Playing in Madras in '72-73, I bowled a slightly short ball to Ajit Wadekar, who got back and cut it for four. Next over, I bowled another one, slightly short, turned slowly, and again he cuts it square. I said to Tony Lewis, the skipper, "I want a man out on the leg side in the corner." He said, "But he's just hit you for two fours square!" I said, "I know, but I'm not going to give him any more balls to hit. I'm going to bowl a stump straighter and a yard fuller, but if I do, I want that fielder out there." He started to grumble and shake his head. It was his third Test match and I'd played a couple of hundred first-class matches. I said, "Don't argue. Just f****** do it. I've got a reason."

The best offspinner I've ever seen, on Test match wickets, was Gibbs, because the spin and bounce he got were second to none. He'd always hit the shoulder or splice of the bat.



Pocock sings to spectators after a county day's play at The Oval © PA Photos





I didn't ever want to play for any other county, but if I had done, I'd have liked to have played for Glamorgan - not only because I was born in Wales but when you play for them you feel as though you're playing for more than a county. You feel as though you're playing for a country.

Sylvester Clarke was the most feared man in world cricket. Viv Richards went into print saying he didn't like facing him. Viv says he didn't wear a helmet. He bloody did: he wore one twice against Surrey when Sylvester Clarke was playing. Fearsome, fearsome bowler. I played against Roberts, Holding, Daniel, Garner, Marshall, Patterson, Walsh, Ambrose - all of them. I faced Sylvs in the nets on an underprepared wicket, no sightscreen, no one to stop him overstepping. There was nobody as fearsome as Clarkey was. And everybody knew it.

I captained Surrey because I felt I had to. I'd done it 11 years before I was given the official captain's job. I enjoyed the game too much and I didn't want anything to take my enjoyment away. But I looked around and thought there was no one else who could do it. We came second, which isn't too bad, although I did have a guy called Sylvester Clarke up my sleeve.

Laker became a good friend. We worked together on commentary. He didn't come up to me and say, "You've got to do this, you've got to do that", but a few times a situation would arise and he'd come up and make a suggestion.
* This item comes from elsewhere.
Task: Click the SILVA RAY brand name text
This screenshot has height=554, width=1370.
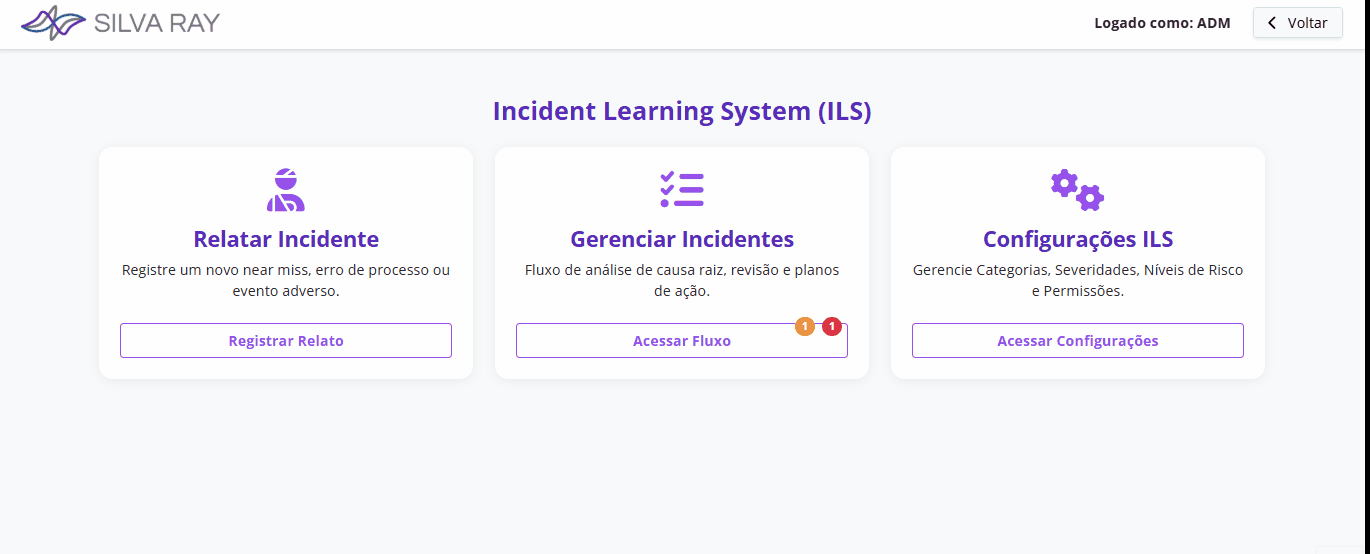Action: [156, 23]
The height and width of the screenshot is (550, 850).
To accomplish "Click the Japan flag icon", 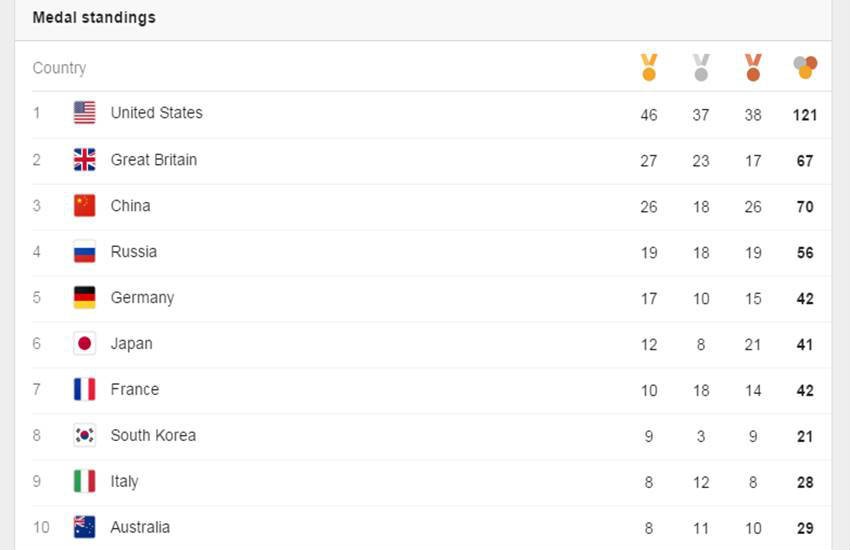I will [x=85, y=344].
In the first two-thirds of my career, The Oval was a slow, nothing wicket. You could hardly ever, as a spinner, get the ball to bounce over the top of the stumps. A nightmare. It was the slowest thing you could possibly bowl on. If it did turn, it hit people halfway up the front leg. Then they relaid all the surfaces and it went from one of the slowest, lowest pitches to this rock-hard thing that didn't get off the straight. We even had a stage with Intikhab [Alam] playing and he couldn't get it off the straight. Sometimes we played county games twice on the same pitch to try and get it to turn.
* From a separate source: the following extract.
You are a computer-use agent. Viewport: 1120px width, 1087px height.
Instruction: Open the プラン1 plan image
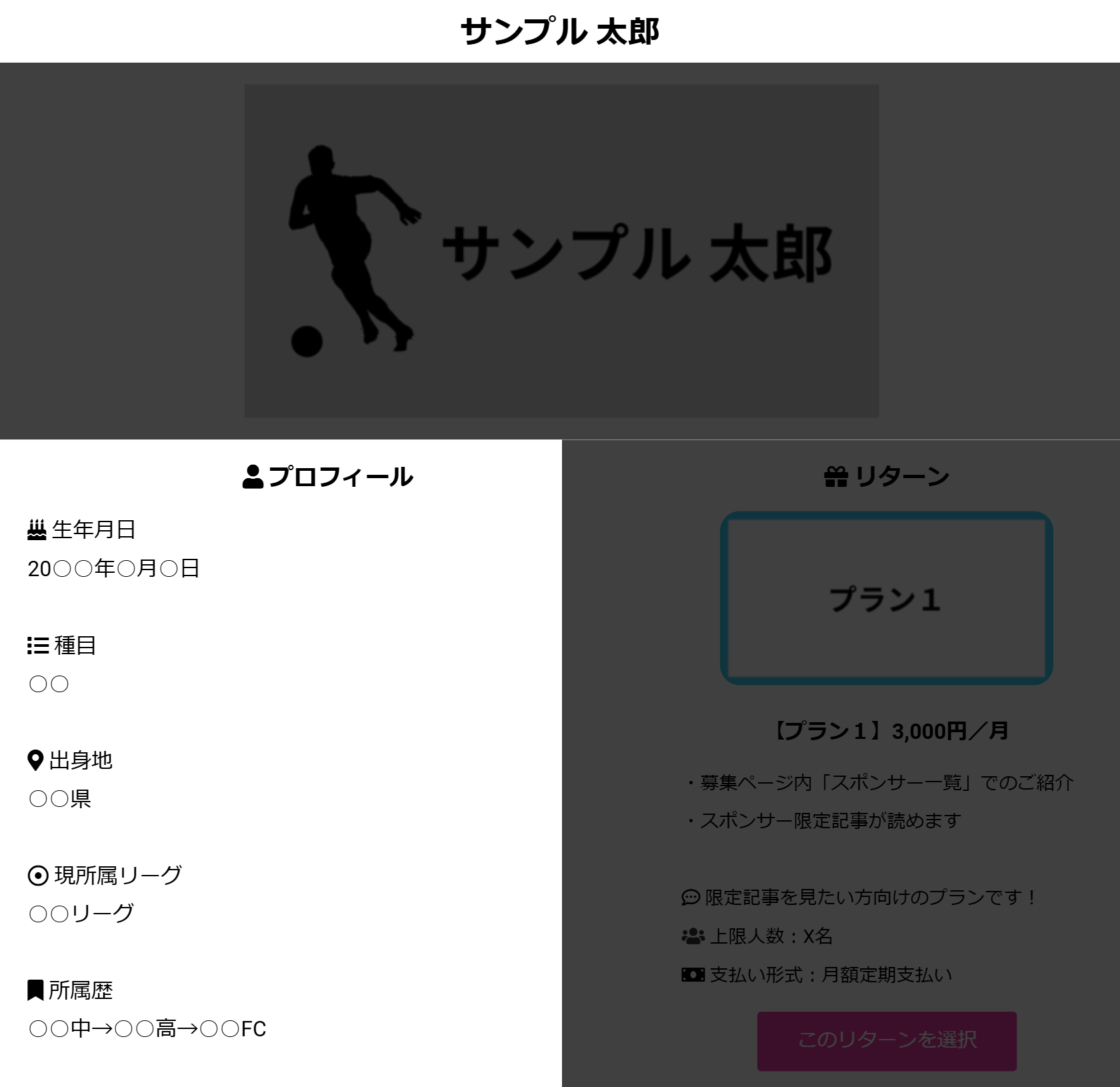point(887,598)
Greigy [Tony Greig] was the only player in the side who'd have done that [run out Alvin Kallicharran in Guyana]. Umpire Douglas Sang Hue had no option but to give him out. He hadn't called time and he hadn't picked the bails up. There were a few in the side that thought it was beyond the pale, but no one said it. Sobers told Greigy he should leave the ground in his car with him, otherwise he might not make it back to the hotel in one piece.
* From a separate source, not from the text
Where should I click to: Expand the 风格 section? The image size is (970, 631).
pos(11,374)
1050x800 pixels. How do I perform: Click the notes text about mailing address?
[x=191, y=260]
In Karachi, the students burned down the pavilion while we were still inside. The match and tour were called off.



"I I never got out as nightwatchman for England, and I'm quite proud about that" © Getty Images





Tom Graveney playing a T20 game would be like entering a Rolls-Royce in a stock car race.

I got 1607 wickets and John Emburey got 1608, both at 26 apiece, but he bowled 2000 more overs to get that wicket. His home ground was Lord's, which, in those days, was an infinitely better place to bowl spinners than The Oval. He was a fine bowler, but he was defensive and I was attacking, and on some wickets I felt I had the edge over him.

One year, Boycott had got 1300 runs in nine innings. We were playing Yorkshire at Bradford, and I had Graham Roope on Boycott's shoelaces on the off side, right on top of him. I ran up, bowled him off stump. As he walked past Roopey, he said, "I can't play that bowling, me." Roopey told me that, and I said, "Roopey, that ball did absolutely nothing. It didn't drift, didn't turn, he just played inside the line."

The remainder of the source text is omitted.